Conhecida como a Ferreirinha, esta mulher combateu uma praga nas vinhas, criou um autêntico império e o seu nome ainda hoje é associado ao vinho do Porto. Tudo isto num negócio e tempo dominado por homens de barba rija, numa sociedade que secundarizava o papel das mulheres. Antónia Adelaide Ferreira marcou uma geração e mudou um negócio que era exclusivo dos homens e que se encontrava, em grande parte, nas mãos dos ingleses.
A sua determinação e resiliência permitiu que se ultrapassasse uma grave crise nos socalcos do Douro. Não é de admirar que ainda hoje esta mulher à frente do seu tempo seja admirada com alguma reverência.
Quando o oídio chegou, por volta de 1870, destruiu grande parte das vinhas do Douro. A Ferreirinha, que tinha armazenado grandes quantidades de vinho excedente, vê a forma como os preços escalam rapidamente, põe o seu produto no mercado e multiplica a sua fortuna, já de si considerável. Depois, chegou a filoxera, que afetava as vinhas e tinha uma progressão imparável.
Esta praga alastrou-se rapidamente pelo Douro, levando a que muitas produtoras desaparecessem e a que o preço do vinho aumentasse, devido à escassez. Apesar de os domínios da Ferreirinha terem sido duramente atingidos, ela decide ripostar.
Cansada da indiferença do governo português em relação ao assunto, decide partir para Inglaterra, para tentar perceber o que pode ser feito para vencer a praga. Acabou por chegar à conclusão de que as vinhas americanas eram imunes à filoxera, e por isso, empreendeu uma completa revolução na maneira como se produzia o vinho na região do Douro.
A Ferreirinha passou a ser um símbolo do Douro, tendo comprado diversas quintas, para evitar que caíssem em mãos inglesas, e desenvolvido um trabalho social na região muito relevante, fundando obras de benfeitoria como os hospitais da Régua e de Lamego, entre outros.
Mas quem era esta mulher tão sagaz e empreendedora? Antónia Adelaide Ferreira nasceu no Peso da Régua, em 1811, numa abastada família duriense, que era proprietária de muitas vinhas na região. Por ordens do seu pai, José Bernardo Ferreira, casou com um primo, pouco interessado no negócio de família e que se dedicava a esbanjar uma parte substancial da sua fortuna. Do casamento nasceram dois filhos, Maria da Assunção e António Bernardo Ferreira.

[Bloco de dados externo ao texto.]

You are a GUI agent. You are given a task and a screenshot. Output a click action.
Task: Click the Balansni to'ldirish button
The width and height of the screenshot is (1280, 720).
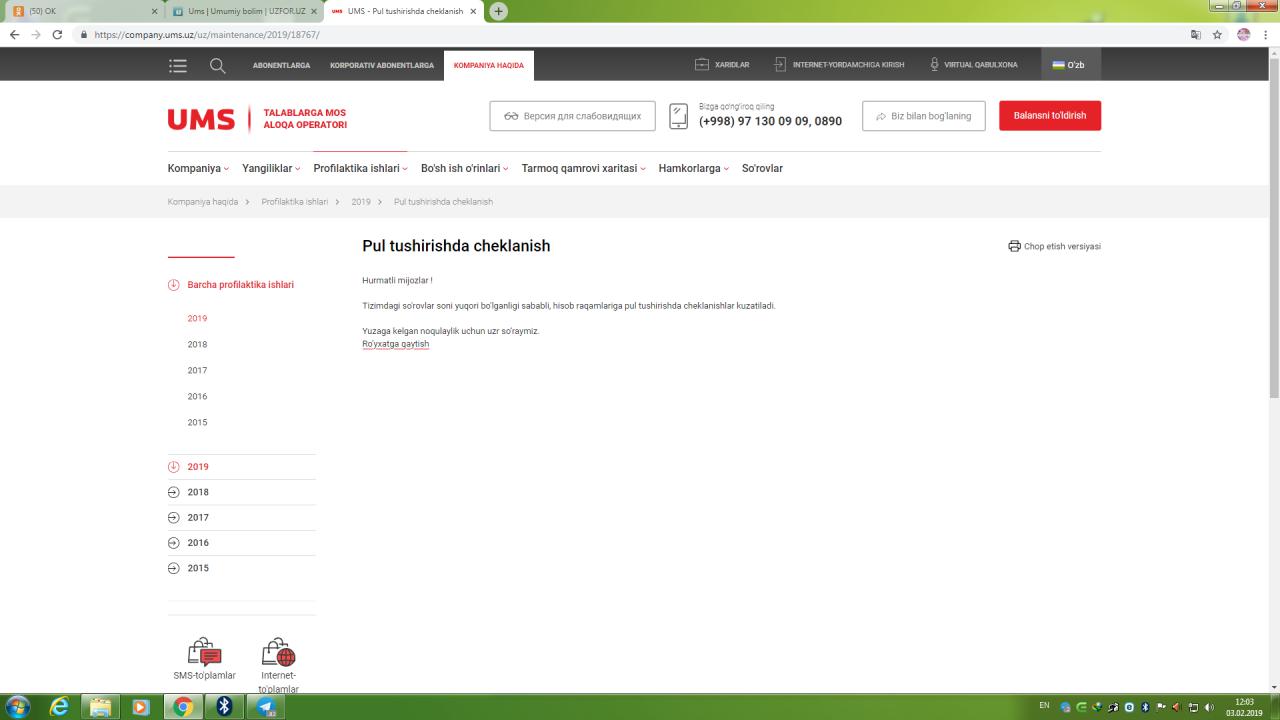[1049, 116]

A Ferreirinha acabou por enviuvar aos 33 anos, e pensa-se que foi aqui que a sua vocação empresarial terá despertado. Tomou as rédeas do negócio, afrontou governos, falava com dignatários de igual para igual e ficou cada vez mais rica e poderosa. Acabou por casar uma segunda vez, com José da Silva Torres, e ao longo do tempo, expandiu os seus interesses para além do vinho, investindo em amendoeiras, oliveiras e cereais.
Sabia-se que deitava um olhar muito especial à sua Quinta do Vesúvio, que ainda hoje é uma referência na produção de vinho do Porto, e que acompanhava de perto todo o processo de produção. Morreu em 1896, com 84 anos, na cidade onde nasceu, depois de, em 1861, ter sobrevivido ao fatal naufrágio do Cachão da Valeira, que vitimou o Barão de Forrester.
A história daquela que é a mais antiga região demarcada do mundo não se pode escrever sem falarmos do nome, vida e ação da Ferreirinha, mulher de um empreendedorismo e impulso singulares, que levou o vinho do Porto até patamares então desconhecidos.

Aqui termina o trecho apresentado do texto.